Leading Chinese journalist Sang Ye follows his successful book Chinese Lives with this collection of absorbing interviews with twenty-six men, women, and children taking the reader into the complex realities of the People's Republic of China today. Through intimate conversations conducted over many years, China Candid provides an alternative history of the nation from its founding as a socialist state in 1949 up to the present. The voices of people who have lived under--and often despite--the Communist Party's rule give a compelling account of life in the maelstrom of China's economic reforms--reforms that are being pursued by a system that remains politically rigid and authoritarian. Artists, politicians, businessmen and -women, former Red Guards, migrant workers, prostitutes, teachers, computer geeks, hustlers, and other citizens of contemporary China all speak with frankness and candor about the realities of the burgeoning power of East Asia, the China that will host the 2008 Olympics. Some discuss the corrosive changes that have been wrought on the professional ethics and attitudes of men and women long nurtured by the socialist state. Others recall chilling encounters with the police, the law courts, labor camps, and the army. Providing unique insight into the minds and hearts of people who have firsthand experience of China's tumultuous history, this book adds invaluable depth and dimension to our understanding of this rapidly changing country.

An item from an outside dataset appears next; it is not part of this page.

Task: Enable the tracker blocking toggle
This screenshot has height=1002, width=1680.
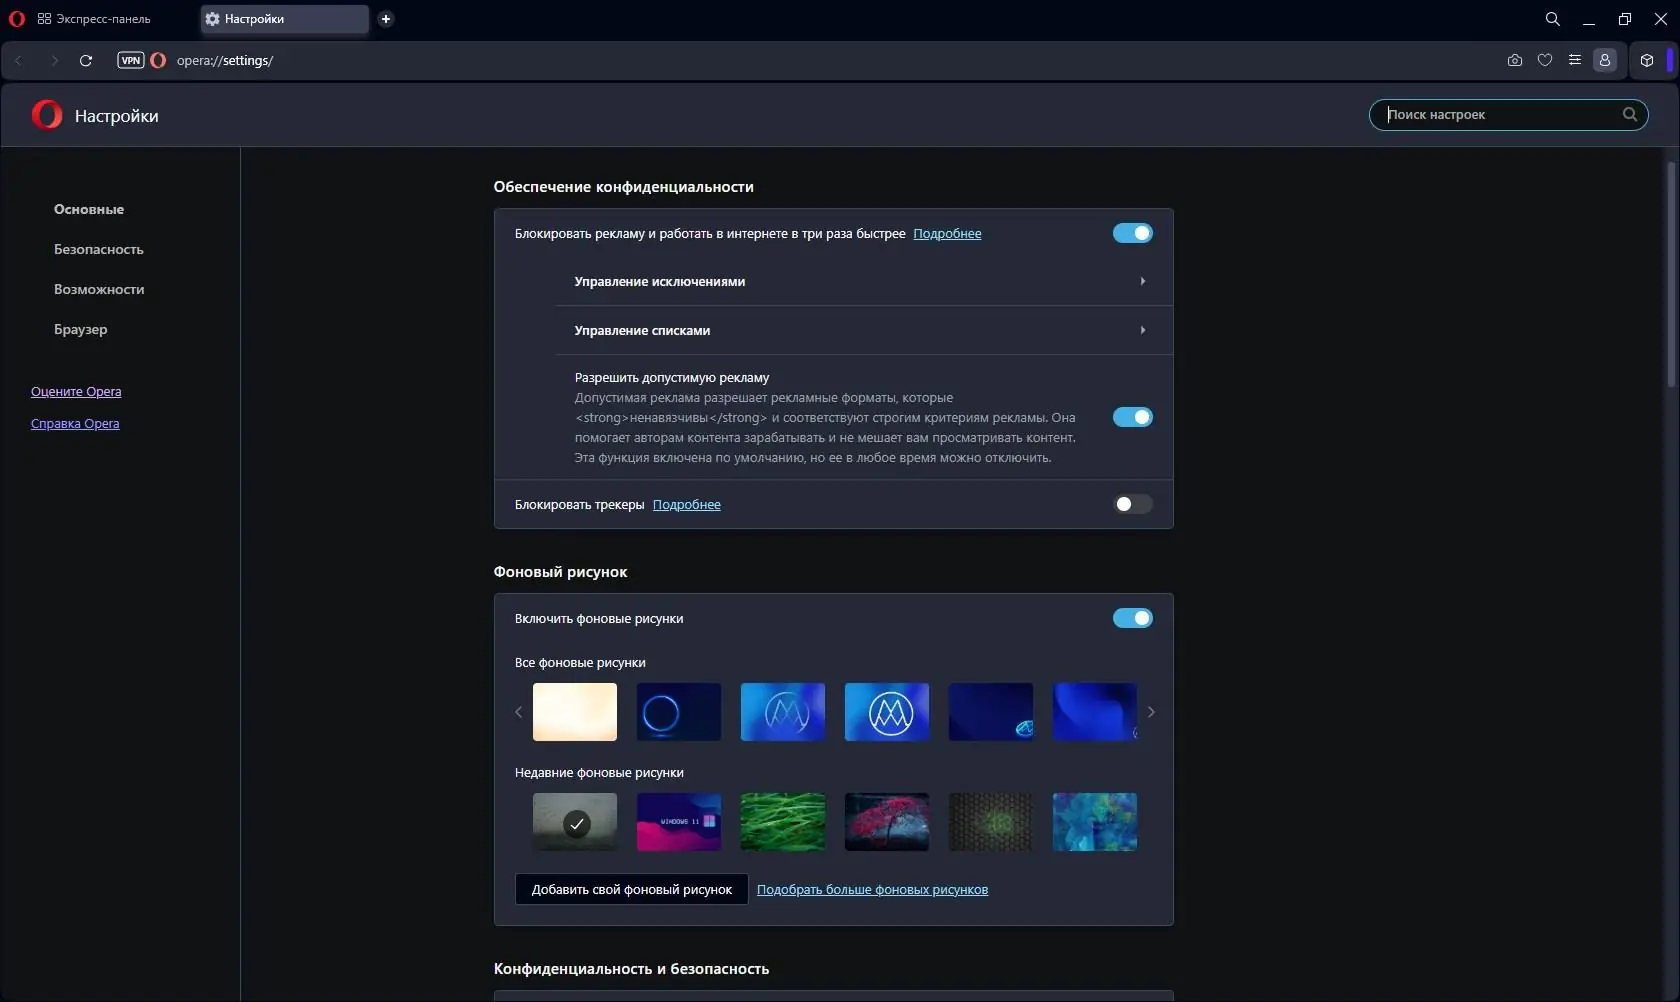Action: 1132,504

A great compilation of slices of life in China since economic reform
Published by Thriftbooks.com User , 16 years ago
I really enjoyed reading the little interviews in this book. There is a very wide range of people included, from common street hustlers and prostitutes to entrepreneurs and policemen, and there is even an interview with a Beijing executioner. The sum total of the work is hard to pin down, but I think what is most valuable to take from it is that the economic transition and overall changes taking shape in China in the past 20 years have effected many people in many different ways, some good some bad, and that just because China is economically open and generally prosperous doesn't mean the people are all rosy-eyed and loving every minute of it. Even the well-to-do, and connected insiders are frustrated with the government's penchant for red tape but feel powerless to change it, and the economic openness that has brought many new wealth is also seen as a double-edged sword that has brought about a Wild-West kind of materialism, selfishness and detachment from one's neighbors.